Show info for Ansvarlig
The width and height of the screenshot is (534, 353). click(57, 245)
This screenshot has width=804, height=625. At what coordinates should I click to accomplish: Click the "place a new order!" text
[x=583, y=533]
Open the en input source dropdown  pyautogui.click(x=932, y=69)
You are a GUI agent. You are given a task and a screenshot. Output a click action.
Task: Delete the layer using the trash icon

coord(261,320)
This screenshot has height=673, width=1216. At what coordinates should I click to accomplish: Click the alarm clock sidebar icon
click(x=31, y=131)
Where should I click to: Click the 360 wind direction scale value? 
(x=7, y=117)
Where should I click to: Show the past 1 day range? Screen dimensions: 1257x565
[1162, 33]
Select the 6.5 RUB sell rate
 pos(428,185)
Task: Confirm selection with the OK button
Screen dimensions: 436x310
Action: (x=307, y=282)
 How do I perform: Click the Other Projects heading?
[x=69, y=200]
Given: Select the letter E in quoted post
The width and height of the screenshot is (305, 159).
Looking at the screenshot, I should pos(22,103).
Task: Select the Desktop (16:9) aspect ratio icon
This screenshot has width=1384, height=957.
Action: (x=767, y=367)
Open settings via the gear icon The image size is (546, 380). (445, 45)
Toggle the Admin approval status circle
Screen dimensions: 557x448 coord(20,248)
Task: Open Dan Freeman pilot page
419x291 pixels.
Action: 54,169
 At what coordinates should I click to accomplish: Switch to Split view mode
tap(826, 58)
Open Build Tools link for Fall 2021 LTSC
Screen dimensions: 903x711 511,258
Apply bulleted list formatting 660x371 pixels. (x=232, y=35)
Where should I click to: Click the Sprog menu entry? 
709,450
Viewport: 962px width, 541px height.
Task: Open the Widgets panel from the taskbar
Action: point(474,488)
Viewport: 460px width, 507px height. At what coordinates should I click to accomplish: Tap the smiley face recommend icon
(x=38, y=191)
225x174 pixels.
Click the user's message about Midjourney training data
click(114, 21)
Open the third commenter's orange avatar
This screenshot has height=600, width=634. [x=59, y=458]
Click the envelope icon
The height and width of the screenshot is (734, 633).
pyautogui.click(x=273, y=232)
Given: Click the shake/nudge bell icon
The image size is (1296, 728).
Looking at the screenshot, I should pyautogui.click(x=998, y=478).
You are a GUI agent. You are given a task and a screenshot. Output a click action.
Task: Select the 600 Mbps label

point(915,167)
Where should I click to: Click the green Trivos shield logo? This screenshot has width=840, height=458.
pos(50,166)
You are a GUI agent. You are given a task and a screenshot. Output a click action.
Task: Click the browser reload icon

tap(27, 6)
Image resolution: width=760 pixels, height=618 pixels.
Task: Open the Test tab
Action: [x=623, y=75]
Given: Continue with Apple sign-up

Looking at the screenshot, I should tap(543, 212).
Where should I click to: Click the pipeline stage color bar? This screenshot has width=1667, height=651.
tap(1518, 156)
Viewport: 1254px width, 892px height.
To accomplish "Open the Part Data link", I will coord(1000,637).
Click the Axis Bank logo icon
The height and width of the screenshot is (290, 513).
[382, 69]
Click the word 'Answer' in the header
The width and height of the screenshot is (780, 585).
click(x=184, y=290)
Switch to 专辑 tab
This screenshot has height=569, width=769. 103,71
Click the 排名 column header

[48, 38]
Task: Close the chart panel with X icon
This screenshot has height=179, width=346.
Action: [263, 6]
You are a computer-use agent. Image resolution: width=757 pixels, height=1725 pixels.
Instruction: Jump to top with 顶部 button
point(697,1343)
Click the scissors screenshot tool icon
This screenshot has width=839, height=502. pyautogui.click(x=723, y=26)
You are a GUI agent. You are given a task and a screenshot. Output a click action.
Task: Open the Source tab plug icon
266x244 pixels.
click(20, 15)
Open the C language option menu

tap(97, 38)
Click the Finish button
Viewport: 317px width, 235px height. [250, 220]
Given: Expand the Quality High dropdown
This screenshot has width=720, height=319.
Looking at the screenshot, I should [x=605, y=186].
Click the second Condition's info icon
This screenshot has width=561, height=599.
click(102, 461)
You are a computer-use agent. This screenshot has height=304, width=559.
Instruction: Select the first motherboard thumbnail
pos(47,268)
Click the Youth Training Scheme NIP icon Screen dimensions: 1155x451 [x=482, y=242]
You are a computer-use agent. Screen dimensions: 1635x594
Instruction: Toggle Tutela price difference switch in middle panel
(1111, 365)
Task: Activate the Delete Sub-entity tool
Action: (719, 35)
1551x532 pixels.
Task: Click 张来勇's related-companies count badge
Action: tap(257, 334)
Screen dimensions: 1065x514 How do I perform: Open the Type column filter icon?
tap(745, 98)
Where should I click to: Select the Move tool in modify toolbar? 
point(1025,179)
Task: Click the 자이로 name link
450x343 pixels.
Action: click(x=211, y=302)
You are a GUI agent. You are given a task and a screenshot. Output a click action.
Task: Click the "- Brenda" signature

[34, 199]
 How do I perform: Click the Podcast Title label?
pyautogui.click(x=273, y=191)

────────────────────────────────────────

◆ **What is needed**
Please determine how many lines of the records above contain "dropdown", and state that number only.

◆ **Task solution**
2